We ran into them again later that morning when my husband played a round of golf on a six-hole course laid out on a nearly vertical slope. I tagged along in sandals and had to scrape the leeches off my ankles afterward. After a few days walking in the hills around the Hunas Falls, we paid our bill. Another bargain: our two nights with breakfast and dinners totaled $169.93.
It was easier driving down the hills toward the plains and we reached the coast before dusk. We spent our last day in Sri Lanka at Negombo, the beach resort area just north of Colombo and close to the international airport. This was pure mass tourism. Think Thailand in the 1980s. Europeans who bought Sri Lanka package holidays during the war ended up here. The beaches are hardly the best on the island, but they were safe. Buses took the tourists into Colombo by day and returned them at night. On the beach and on the dinner menu the first language was German. We stayed at another Jetwing hotel, and the manager said that Germans were the most loyal visitors to Negombo. A beach holiday at low prices was a big reason.

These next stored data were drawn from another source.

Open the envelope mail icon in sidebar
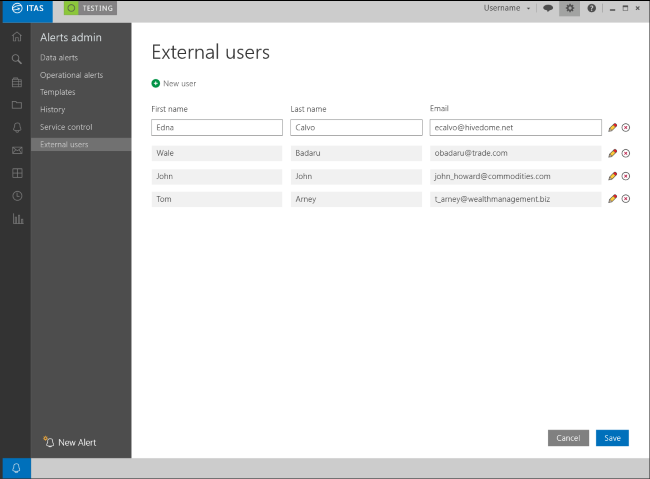 [17, 150]
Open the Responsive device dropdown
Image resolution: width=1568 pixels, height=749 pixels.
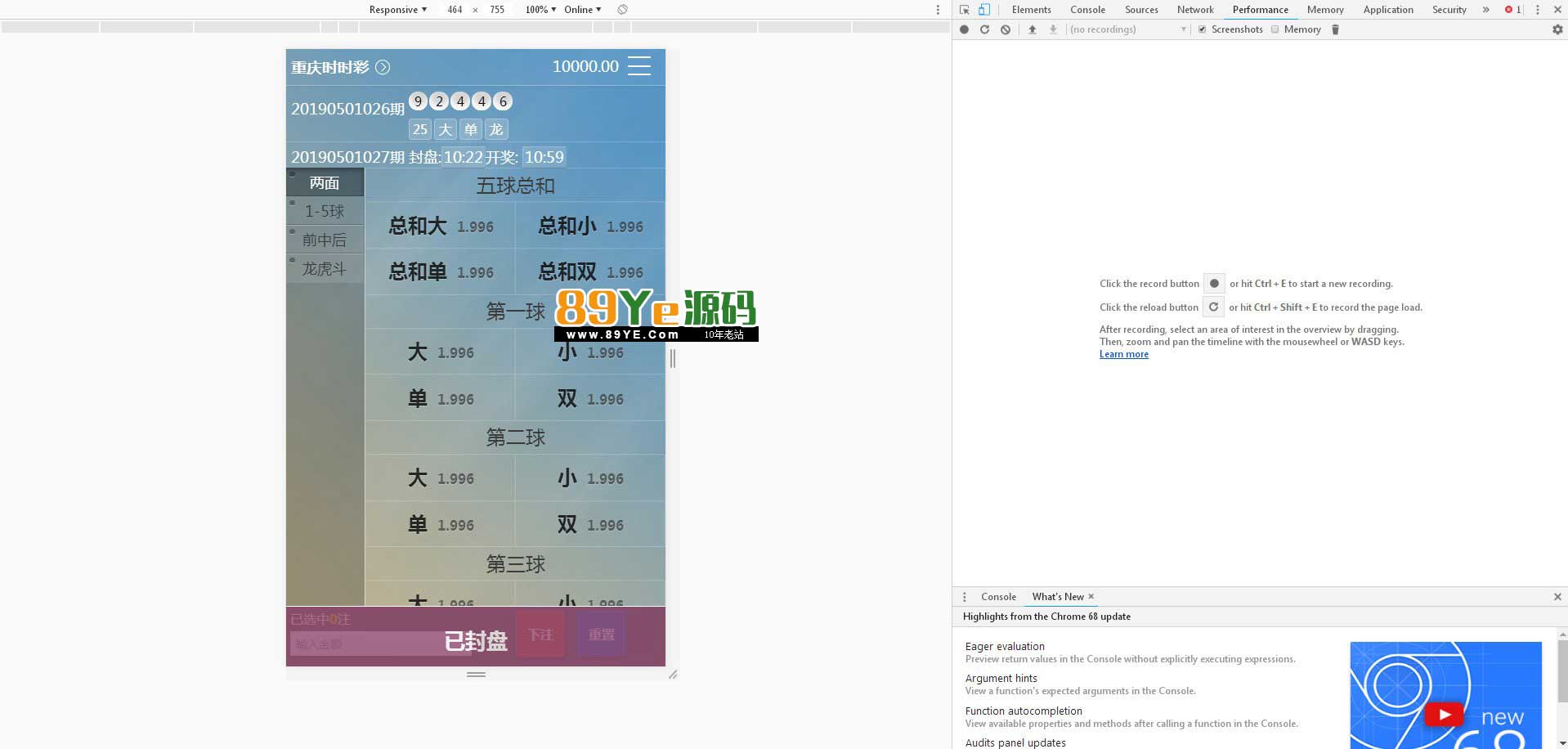pos(397,10)
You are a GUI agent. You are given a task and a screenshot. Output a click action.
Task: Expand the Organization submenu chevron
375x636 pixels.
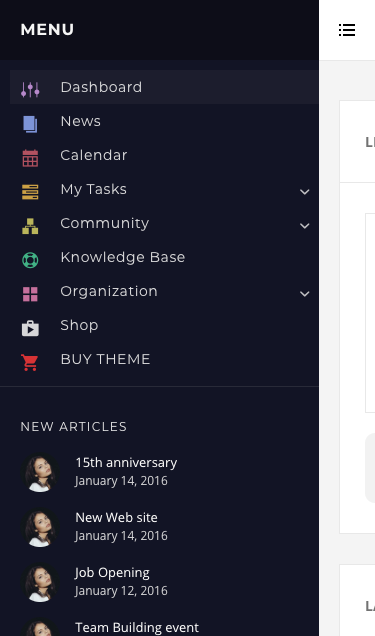[305, 294]
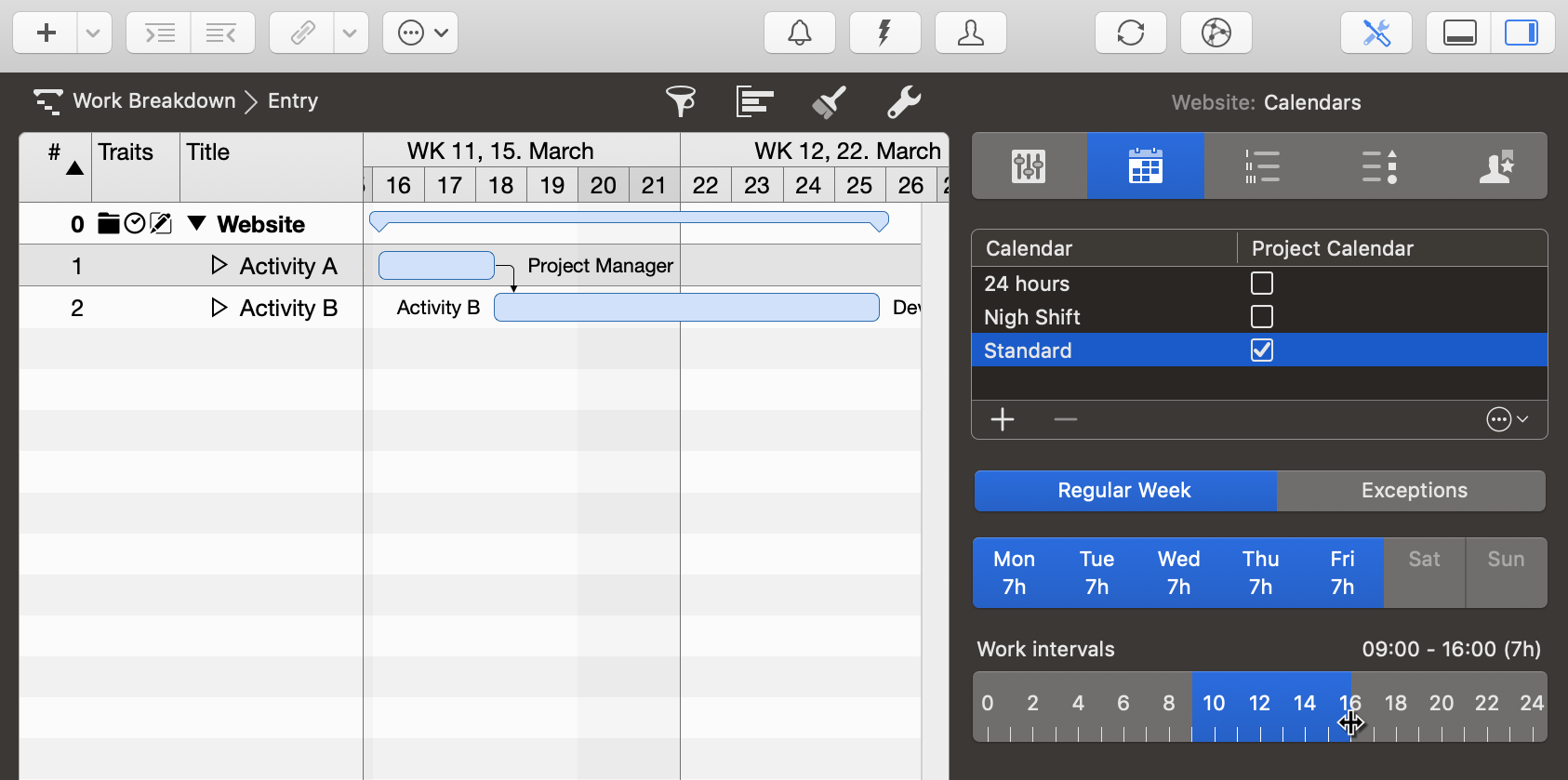Click the sync arrows toolbar button

tap(1130, 33)
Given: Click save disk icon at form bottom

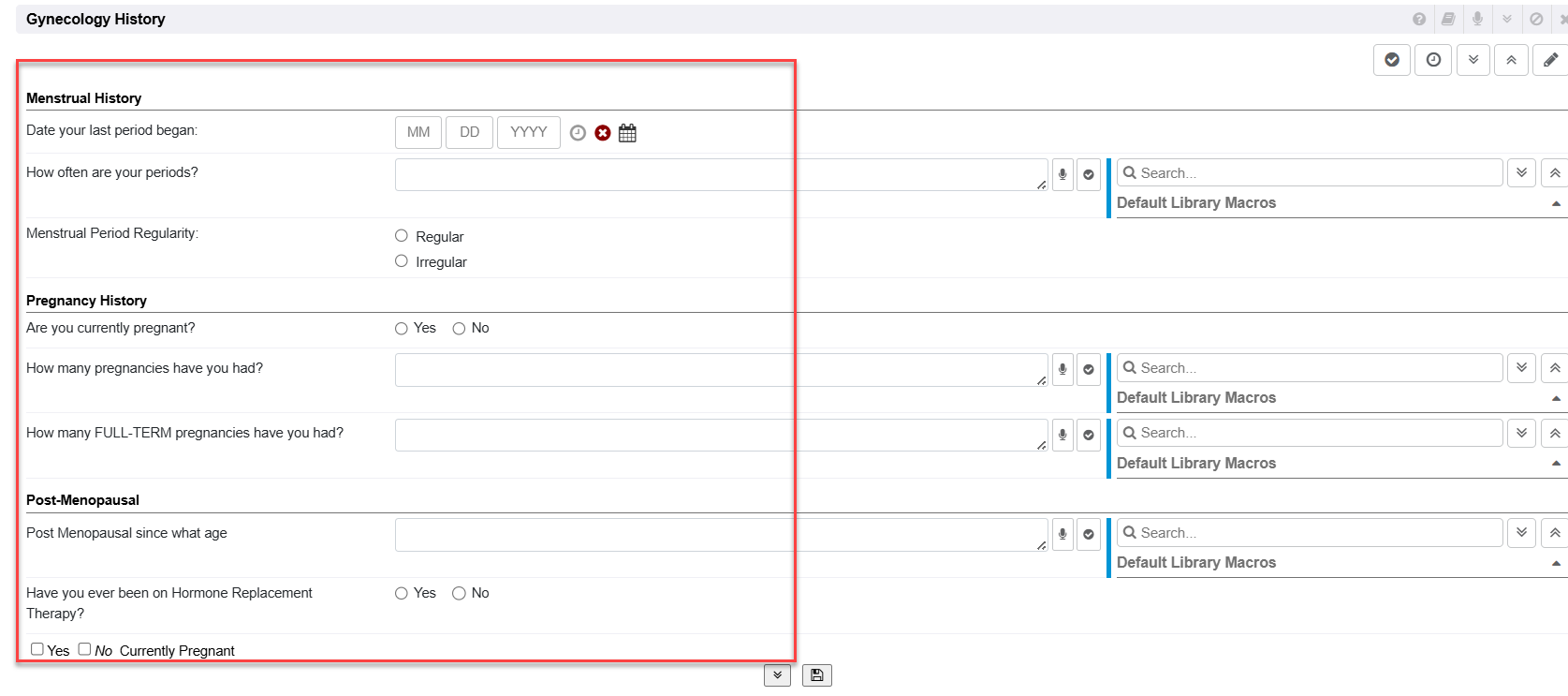Looking at the screenshot, I should tap(816, 675).
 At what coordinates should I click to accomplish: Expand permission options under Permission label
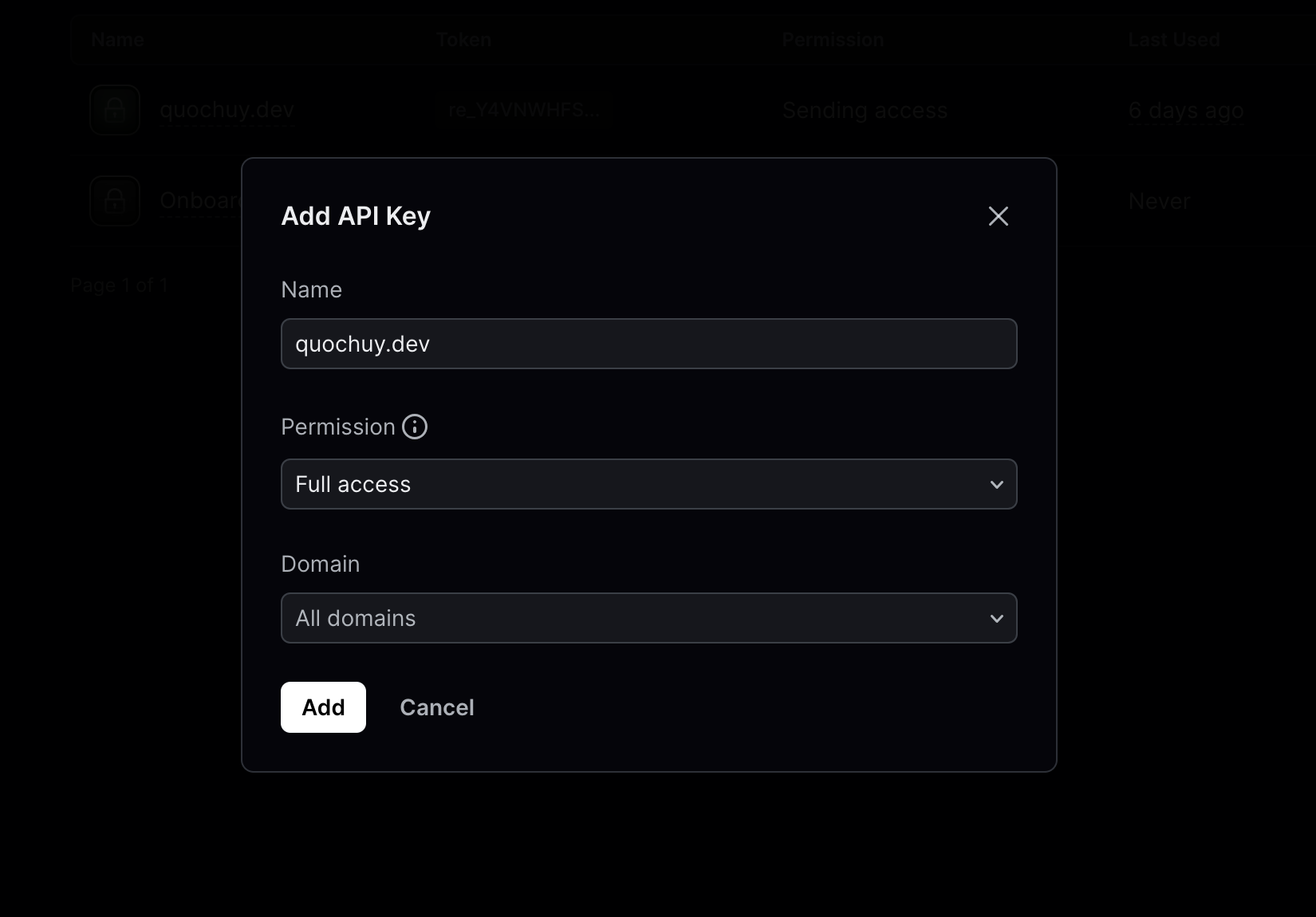[x=648, y=484]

We left the next day. On the drive to the airport we saw a Buddhist shrine and a Christian shrine, with the portrait of Jesus displayed much as the statue of Buddha. From this direction, we were required to show our papers at only one military guard post. The lasting impression was an island frozen in time. The infrastructure is terrible. The possibilities are endless. I was reminded of the anomaly of the demilitarized zone that divides North Korea and South Korea. For sixty years it has kept out people—developers and tourists—and is now one of the more pristine wildlife preserves in the world, a refuge for birds and bears and endangered plant species despite the fact that it is seeded with land mines. Korean conservationists are in the awful position of worrying what peace might do.
As Cooray said, “this is the perfect opportunity—either we make the right tourism that lifts up all the communities—Sinhalese, Tamil and the minorities—or we ruin it—ruin the landscape, the beaches and the communities.”
One year later Cooray sent me an email saying he was encouraged that the government still cared about sustainable development. Tourism had grown an astonishing 46 percent in a single year—with almost 1 million visitors. “Hoteliers are finally regaining the confidence to put money back into tourism,” he wrote. His life had also changed. He became the first Sri Lankan named as chairman of the Pacific Asia Travel Association. “Peace fever,” as he called it, was as high as ever. Foreign governments and international companies were lobbying the government for fast-track approval of their tourist developments. Cooray wrote that “this puts unwanted pressure on the government and this worries me as they may side track regulations (to protect the environment, habitat, etc.) in order to expedite development.”